# Assignment
Repeat verbatim every line of the material, beginning at the line that holds "The width and height of the screenshot is (1024, 748)." and ending at its last line.

========

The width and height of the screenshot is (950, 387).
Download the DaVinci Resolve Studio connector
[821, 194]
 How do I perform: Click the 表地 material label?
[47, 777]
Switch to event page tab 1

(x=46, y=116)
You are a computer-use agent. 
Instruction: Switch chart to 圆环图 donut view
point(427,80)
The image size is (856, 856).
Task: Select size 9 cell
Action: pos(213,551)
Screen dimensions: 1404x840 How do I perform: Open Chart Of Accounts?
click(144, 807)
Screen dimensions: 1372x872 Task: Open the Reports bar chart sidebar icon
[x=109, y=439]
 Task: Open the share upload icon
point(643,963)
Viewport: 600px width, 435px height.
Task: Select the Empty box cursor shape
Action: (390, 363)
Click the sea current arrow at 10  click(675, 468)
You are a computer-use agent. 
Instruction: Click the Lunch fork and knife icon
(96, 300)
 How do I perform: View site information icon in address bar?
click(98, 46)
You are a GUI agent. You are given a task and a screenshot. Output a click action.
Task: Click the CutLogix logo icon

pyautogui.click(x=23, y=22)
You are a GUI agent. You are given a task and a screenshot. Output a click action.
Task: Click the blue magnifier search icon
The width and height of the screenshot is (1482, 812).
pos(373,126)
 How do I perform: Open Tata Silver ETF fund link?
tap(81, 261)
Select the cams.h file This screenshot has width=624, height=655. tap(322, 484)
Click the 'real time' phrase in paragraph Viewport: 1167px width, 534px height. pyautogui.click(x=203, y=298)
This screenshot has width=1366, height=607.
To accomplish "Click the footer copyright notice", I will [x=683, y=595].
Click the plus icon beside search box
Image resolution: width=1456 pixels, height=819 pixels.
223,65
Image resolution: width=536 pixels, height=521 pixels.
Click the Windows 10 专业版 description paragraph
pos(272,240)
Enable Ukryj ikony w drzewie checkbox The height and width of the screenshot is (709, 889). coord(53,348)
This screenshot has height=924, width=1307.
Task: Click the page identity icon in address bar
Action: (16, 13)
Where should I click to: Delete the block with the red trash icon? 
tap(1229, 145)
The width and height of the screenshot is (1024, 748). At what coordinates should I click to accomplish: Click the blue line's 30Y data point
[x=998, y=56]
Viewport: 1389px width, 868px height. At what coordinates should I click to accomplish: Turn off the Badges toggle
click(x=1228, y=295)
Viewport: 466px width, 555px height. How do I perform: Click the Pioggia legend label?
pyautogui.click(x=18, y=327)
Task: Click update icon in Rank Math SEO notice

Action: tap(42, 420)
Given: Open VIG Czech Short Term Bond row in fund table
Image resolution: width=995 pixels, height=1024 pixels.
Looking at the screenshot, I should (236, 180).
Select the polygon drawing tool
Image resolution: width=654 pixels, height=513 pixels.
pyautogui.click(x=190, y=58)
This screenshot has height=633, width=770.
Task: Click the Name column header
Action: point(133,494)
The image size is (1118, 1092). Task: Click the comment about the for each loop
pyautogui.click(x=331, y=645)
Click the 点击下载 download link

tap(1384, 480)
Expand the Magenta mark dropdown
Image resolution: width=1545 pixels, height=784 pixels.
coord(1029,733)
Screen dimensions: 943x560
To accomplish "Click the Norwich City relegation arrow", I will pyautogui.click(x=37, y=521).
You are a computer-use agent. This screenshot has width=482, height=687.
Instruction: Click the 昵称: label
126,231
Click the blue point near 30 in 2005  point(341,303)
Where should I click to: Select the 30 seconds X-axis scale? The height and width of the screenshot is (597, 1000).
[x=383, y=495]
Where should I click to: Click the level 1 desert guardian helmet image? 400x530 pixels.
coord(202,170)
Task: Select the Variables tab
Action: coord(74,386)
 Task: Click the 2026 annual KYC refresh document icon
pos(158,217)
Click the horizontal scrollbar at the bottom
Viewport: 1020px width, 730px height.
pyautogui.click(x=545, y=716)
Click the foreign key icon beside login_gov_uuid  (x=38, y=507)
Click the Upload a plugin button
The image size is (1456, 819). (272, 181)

========

# Final answer
The width and height of the screenshot is (1024, 748). At what coordinates should I click to accomplish: Click the blue line's 30Y data point
[x=998, y=56]
Viewport: 1389px width, 868px height. At what coordinates should I click to accomplish: Turn off the Badges toggle
click(x=1228, y=295)
Viewport: 466px width, 555px height. How do I perform: Click the Pioggia legend label?
pyautogui.click(x=18, y=327)
Task: Click update icon in Rank Math SEO notice

Action: tap(42, 420)
Given: Open VIG Czech Short Term Bond row in fund table
Image resolution: width=995 pixels, height=1024 pixels.
Looking at the screenshot, I should (236, 180).
Select the polygon drawing tool
Image resolution: width=654 pixels, height=513 pixels.
pyautogui.click(x=190, y=58)
This screenshot has height=633, width=770.
Task: Click the Name column header
Action: point(133,494)
The image size is (1118, 1092). Task: Click the comment about the for each loop
pyautogui.click(x=331, y=645)
Click the 点击下载 download link

tap(1384, 480)
Expand the Magenta mark dropdown
Image resolution: width=1545 pixels, height=784 pixels.
coord(1029,733)
Screen dimensions: 943x560
To accomplish "Click the Norwich City relegation arrow", I will pyautogui.click(x=37, y=521).
You are a computer-use agent. This screenshot has width=482, height=687.
Instruction: Click the 昵称: label
126,231
Click the blue point near 30 in 2005  point(341,303)
Where should I click to: Select the 30 seconds X-axis scale? The height and width of the screenshot is (597, 1000).
[x=383, y=495]
Where should I click to: Click the level 1 desert guardian helmet image? 400x530 pixels.
coord(202,170)
Task: Select the Variables tab
Action: coord(74,386)
 Task: Click the 2026 annual KYC refresh document icon
pos(158,217)
Click the horizontal scrollbar at the bottom
Viewport: 1020px width, 730px height.
pyautogui.click(x=545, y=716)
Click the foreign key icon beside login_gov_uuid  (x=38, y=507)
Click the Upload a plugin button
The image size is (1456, 819). (272, 181)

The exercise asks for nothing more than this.